Records:
•••

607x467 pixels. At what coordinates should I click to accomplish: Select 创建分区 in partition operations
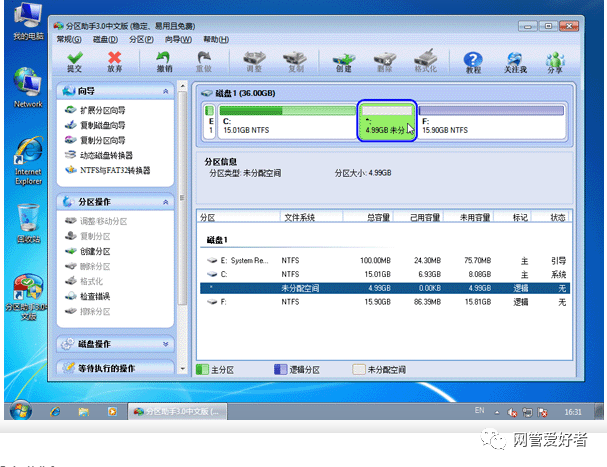(94, 251)
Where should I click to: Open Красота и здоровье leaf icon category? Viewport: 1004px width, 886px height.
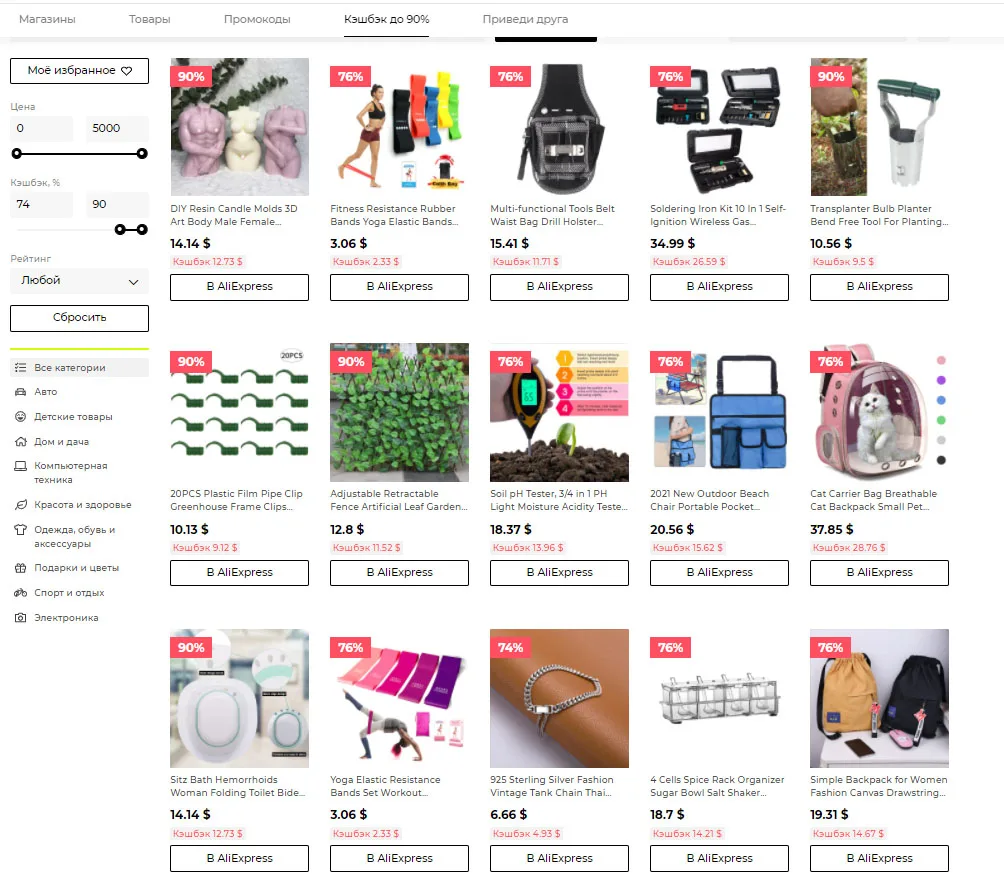click(20, 505)
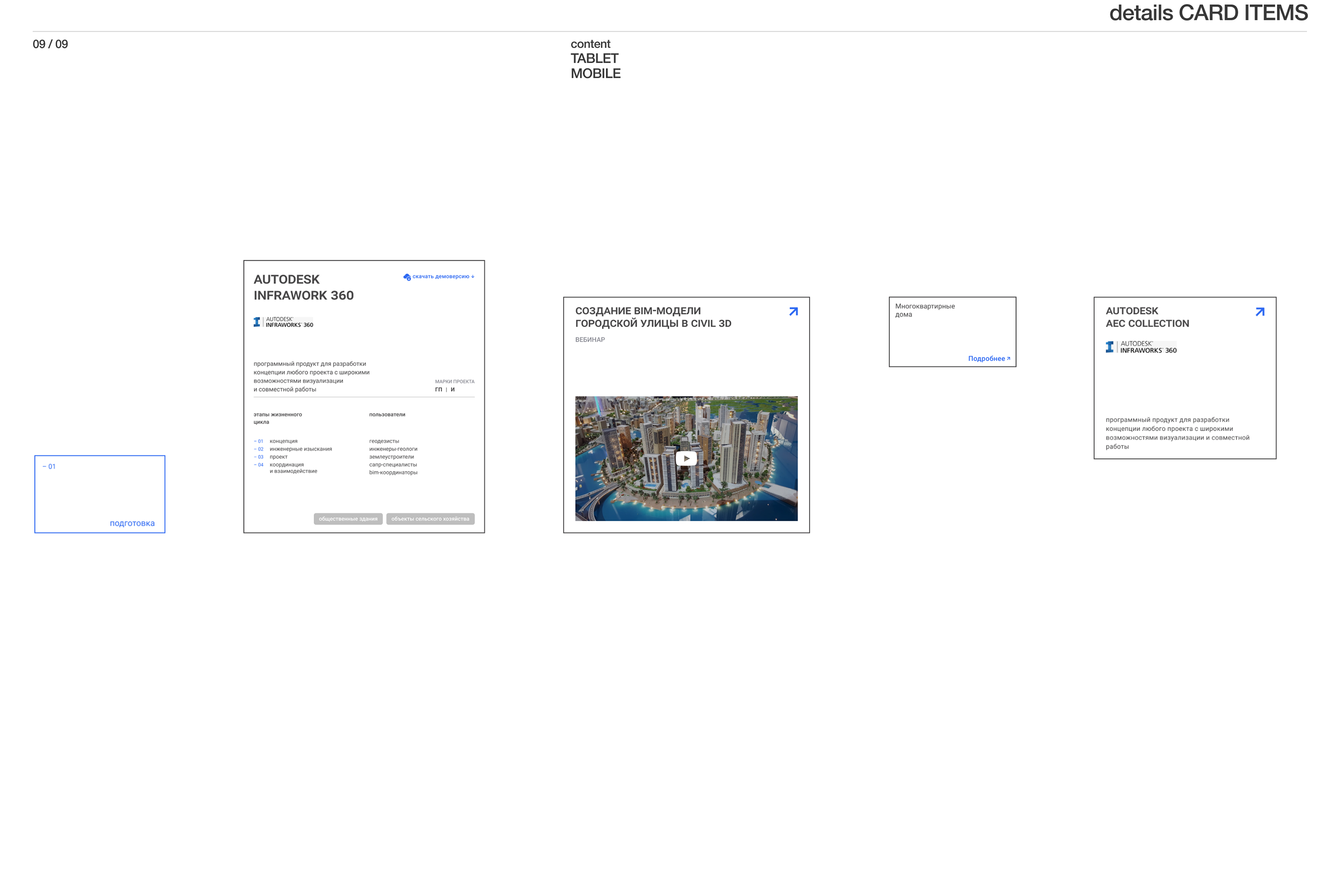
Task: Click the 'общественные здания' tag button
Action: pyautogui.click(x=348, y=519)
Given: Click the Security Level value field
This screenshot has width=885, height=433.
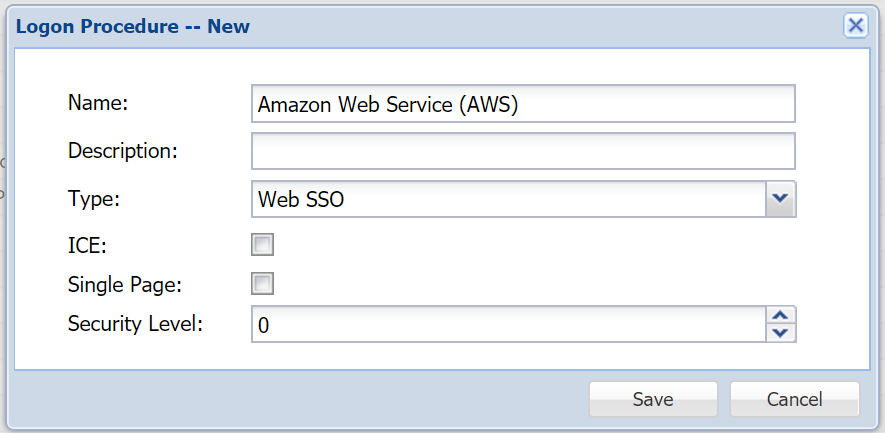Looking at the screenshot, I should (x=508, y=324).
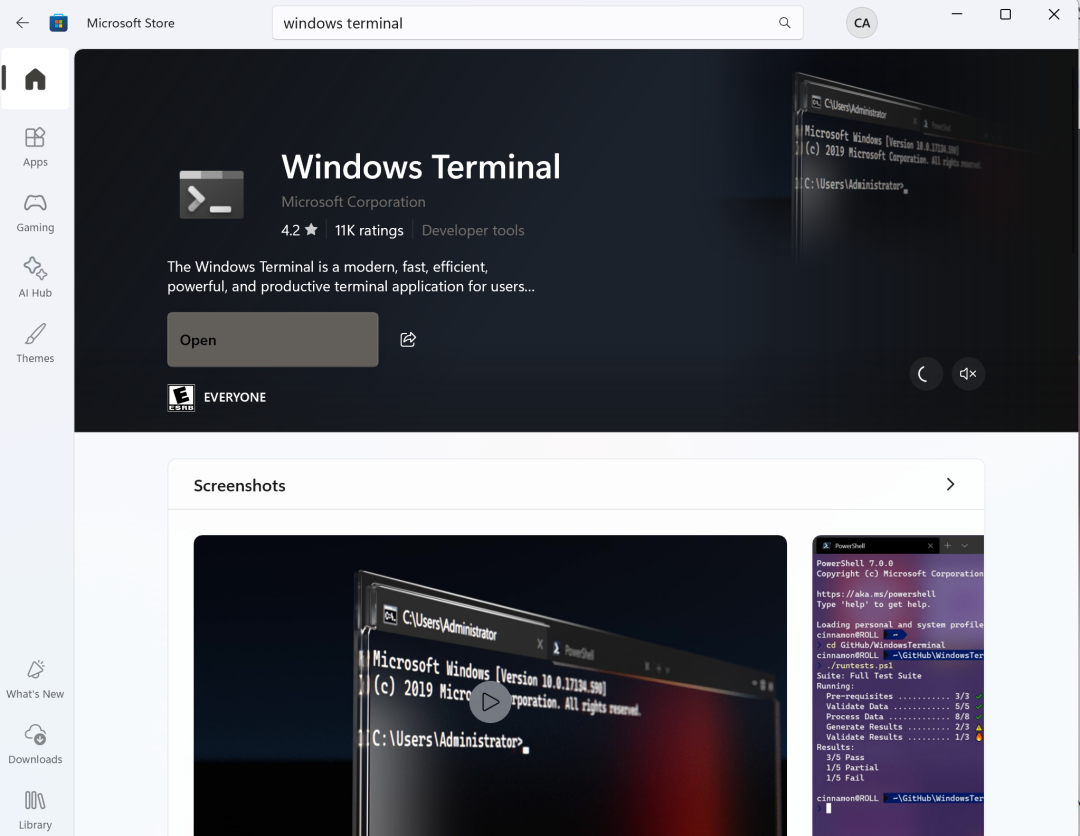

•••

• **Problem**
Present every line of the rows above as a Markdown table with the columns No. and Line, skipping blank lines. Leave the pictures out.

• **Written answer**
| No. | Line |
|---|---|
| 1 | 607x467 pixels. At what coordinates should I click to accomplish: Select 创建分区 in partition operations |
| 2 | (94, 251) |
| 3 | Where should I click to: Open Красота и здоровье leaf icon category? Viewport: 1004px width, 886px height. |
| 4 | click(20, 505) |
| 5 | Task: Click the 'общественные здания' tag button |
| 6 | Action: pyautogui.click(x=348, y=519) |
| 7 | Given: Click the Security Level value field |
| 8 | This screenshot has width=885, height=433. |
| 9 | Looking at the screenshot, I should (x=508, y=324). |